#### Trecho da fonte:
Até o Greenpeace apóia a Flona Jamari por acreditar que ela controla a grilagem


MONTEZUMA CRUZ

Até o início de março será conhecido o vencedor da licitação para explorar a primeira Floresta Nacional do País, no Vale do Jamari, a 110 quilômetros de Porto Velho. A Flona, que tem 220 mil hectares, é anunciada no momento em que uma imensurável reserva de madeira nobre situada entre o vale e a região central do estado vem sendo vítima de sucessivos furtos. Em 2007, o Estado de Rondônia foi campeão em desmatamento, aumentando-o em 600% em relação a 2006. 

As áreas mais afetadas situam-se em propriedades da Zona 1 do Zoneamento Agroeconômico e Ecológico. De agosto daquele ano a julho de 2007, a Amazônia Brasileira bateu recorde de desmatamento.

#### Enunciado A:
Você pode reescrever a reportagem sobre a Flona Jamari desde "Até o Greenpeace" até "relação a 2006.", inclusive, trocando "Porto Velho" por "Guajará-Mirim"?
#### Enunciado B:
Como você retomaria a reportagem sobre a Flona Jamari, continuando-a a partir do ponto em que ela para?

#### Listagem:
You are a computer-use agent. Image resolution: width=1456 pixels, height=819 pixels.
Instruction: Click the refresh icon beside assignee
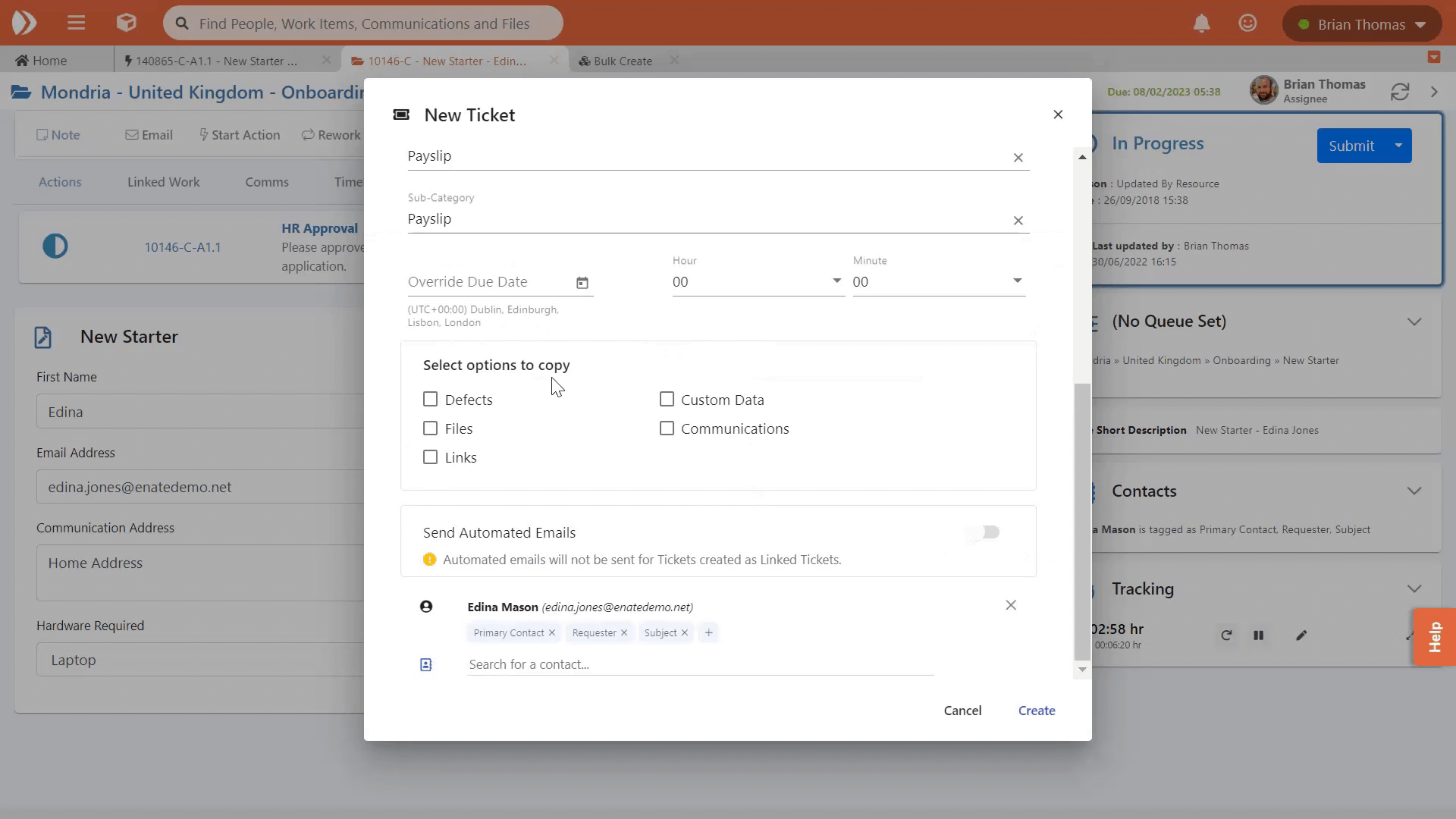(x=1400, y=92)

* * *

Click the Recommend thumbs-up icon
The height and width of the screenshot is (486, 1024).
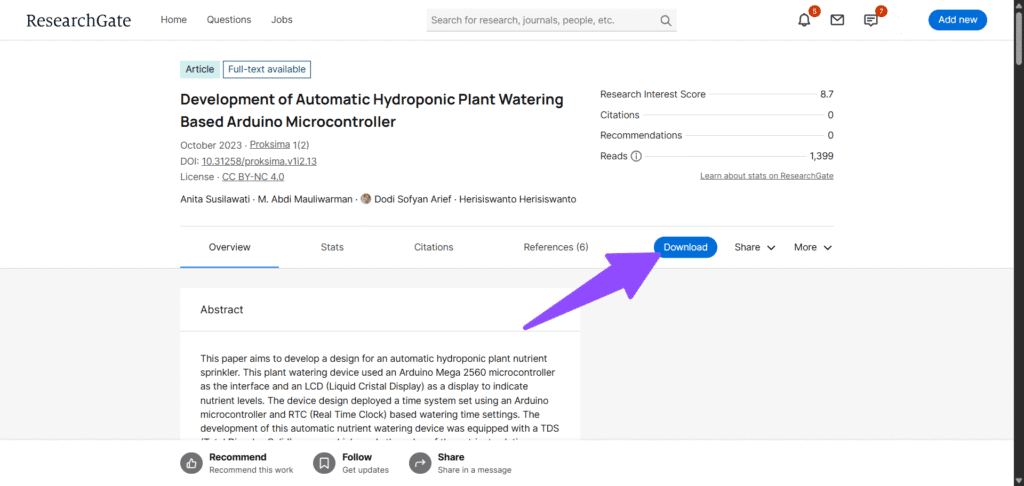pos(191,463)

#### Resposta A:
Até o Greenpeace apóia a Flona Jamari por acreditar que ela controla a grilagem


MONTEZUMA CRUZ

Até o início de março será conhecido o vencedor da licitação para explorar a primeira Floresta Nacional do País, no Vale do Jamari, a 110 quilômetros de Guajará-Mirim. A Flona, que tem 220 mil hectares, é anunciada no momento em que uma imensurável reserva de madeira nobre situada entre o vale e a região central do estado vem sendo vítima de sucessivos furtos. Em 2007, o Estado de Rondônia foi campeão em desmatamento, aumentando-o em 600% em relação a 2006.

#### Resposta B:
O direito de exploração de áreas da Floresta Amazônica dura até 40 anos. O manejo deve ser feito com período de recuperação de 30 anos.

A Flona Jamari desafia o recém-criado Serviço Florestal Brasileiro (SFB), encarregado de analisar as propostas dos oito concorrentes à concessão. A dilapidação das reservas de madeira tem ocorrido rapidamente no estado, e de maneira implacável, quase sem freio. Atuam na região cerca de 40 madeireiras. O território da Flona Jamari divide-se entre os municípios de Candeias do Jamari, Itapuã do Oeste e Cujubim. Dos 220 mil ha, 96 mil foram divididos em três glebas.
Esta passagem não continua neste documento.